The difference in demography observed between the resident and Bigg’s
ecotypes are predicted to generate different patterns of kinship
dynamics (age-specific changes in relatedness) which can be illustrated
using the theoretical model presented by Johnstone & Cant
(2010)4. Previous theoretical work on kinship dynamics
in resident killer whales predicted an increase in local relatedness
with female age4 which has been confirmed using
individual-based demographic and social data from resident killer
whales21. Here, we use this established modelling
framework to predict the patterns of age-related changes in kinship for
female Bigg’s killer whales allowing us to directly compare the
predicted kinship dynamics between the resident and Bigg’s ecotype.
Using this approach it is predicted that female local relatedness will
increase with age for both killer whale ecotypes, albeit with a weaker
relationship under the demographic conditions of Bigg’s killer whales
(Fig. 1)4. This increase in female local relatedness
is opposite to the pattern observed in most mammals (male dispersal and
local mating), and it predicts that there will be selection for a
post-reproductive female lifespan in both killer whale ecotypes.

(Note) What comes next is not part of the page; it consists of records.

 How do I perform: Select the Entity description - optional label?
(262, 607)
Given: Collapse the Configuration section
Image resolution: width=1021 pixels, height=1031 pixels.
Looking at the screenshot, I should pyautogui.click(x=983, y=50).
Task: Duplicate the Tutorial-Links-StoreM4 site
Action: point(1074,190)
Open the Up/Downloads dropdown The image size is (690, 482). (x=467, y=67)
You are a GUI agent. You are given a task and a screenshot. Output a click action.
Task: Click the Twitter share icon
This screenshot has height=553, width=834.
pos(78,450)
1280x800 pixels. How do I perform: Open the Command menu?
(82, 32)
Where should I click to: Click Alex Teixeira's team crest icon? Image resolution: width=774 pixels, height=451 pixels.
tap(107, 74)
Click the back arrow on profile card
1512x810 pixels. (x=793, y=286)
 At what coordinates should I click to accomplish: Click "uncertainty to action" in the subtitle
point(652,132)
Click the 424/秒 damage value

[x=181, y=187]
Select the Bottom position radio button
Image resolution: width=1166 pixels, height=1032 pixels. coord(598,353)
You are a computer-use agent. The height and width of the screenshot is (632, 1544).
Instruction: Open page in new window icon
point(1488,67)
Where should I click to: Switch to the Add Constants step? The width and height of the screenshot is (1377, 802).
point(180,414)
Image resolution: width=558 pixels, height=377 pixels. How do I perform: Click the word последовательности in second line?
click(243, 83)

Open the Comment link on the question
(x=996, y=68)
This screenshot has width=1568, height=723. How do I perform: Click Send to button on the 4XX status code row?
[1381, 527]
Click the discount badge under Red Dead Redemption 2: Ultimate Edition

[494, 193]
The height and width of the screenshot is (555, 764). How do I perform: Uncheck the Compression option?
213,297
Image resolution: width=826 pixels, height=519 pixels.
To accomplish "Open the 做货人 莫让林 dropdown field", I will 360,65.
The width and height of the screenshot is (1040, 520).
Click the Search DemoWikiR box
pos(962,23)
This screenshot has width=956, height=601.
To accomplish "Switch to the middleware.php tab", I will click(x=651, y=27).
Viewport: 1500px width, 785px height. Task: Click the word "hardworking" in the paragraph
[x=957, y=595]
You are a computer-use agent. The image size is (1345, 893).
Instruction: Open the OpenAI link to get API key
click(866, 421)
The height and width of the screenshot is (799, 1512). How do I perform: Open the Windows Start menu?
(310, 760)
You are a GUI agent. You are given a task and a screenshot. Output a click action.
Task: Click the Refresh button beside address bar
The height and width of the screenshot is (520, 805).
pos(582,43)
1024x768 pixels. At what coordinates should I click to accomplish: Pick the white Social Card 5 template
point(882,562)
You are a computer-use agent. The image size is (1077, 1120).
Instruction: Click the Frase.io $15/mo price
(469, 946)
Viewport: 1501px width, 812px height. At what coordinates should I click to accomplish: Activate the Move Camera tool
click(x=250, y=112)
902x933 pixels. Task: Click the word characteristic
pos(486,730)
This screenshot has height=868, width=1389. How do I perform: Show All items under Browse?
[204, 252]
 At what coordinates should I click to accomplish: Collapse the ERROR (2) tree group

We
hypothesise however, that the difference in the strength of the kinship
dynamics will lead to a lower potential for inclusive fitness benefits
from helping kin in late life and inclusive fitness costs of
reproductive conflict with younger females for Bigg’s
females21. Given the predicted differences in kinship
dynamics, and assuming the costs and benefits of reproduction with age
are equal and that these don’t change with changing dispersal, we
predict that selection for a post-reproductive lifespan will be weaker
in Bigg’s killer whales compared to resident killer
whales4 and we further hypothesise that this will be
reflected by an older age at last reproduction, and a shorter
post-reproductive lifespan in female Bigg’s killer whales.
Here we test for the presence of a post-reproductive period in Bigg’s
killer whales and compare female post-reproductive lifespan between the
sympatric resident and Bigg’s killer whale ecotypes. Using over 40 years
of individual-based demographic data, we model survival trajectories
using a Bayesian hierarchical framework42 and
calculate the post-reproductive representation (PrR)43to compare the presence of a long post-reproductive lifespan in both
resident and Bigg’s killer whale ecotypes, as well as the timing of a
potential post-reproductive lifespan. We show that females in both
ecotypes have a prolonged post-reproductive lifespan. However, in
contrast to our predictions, the timing and duration of the female
post-reproductive lifespan did not appear to differ between ecotypes.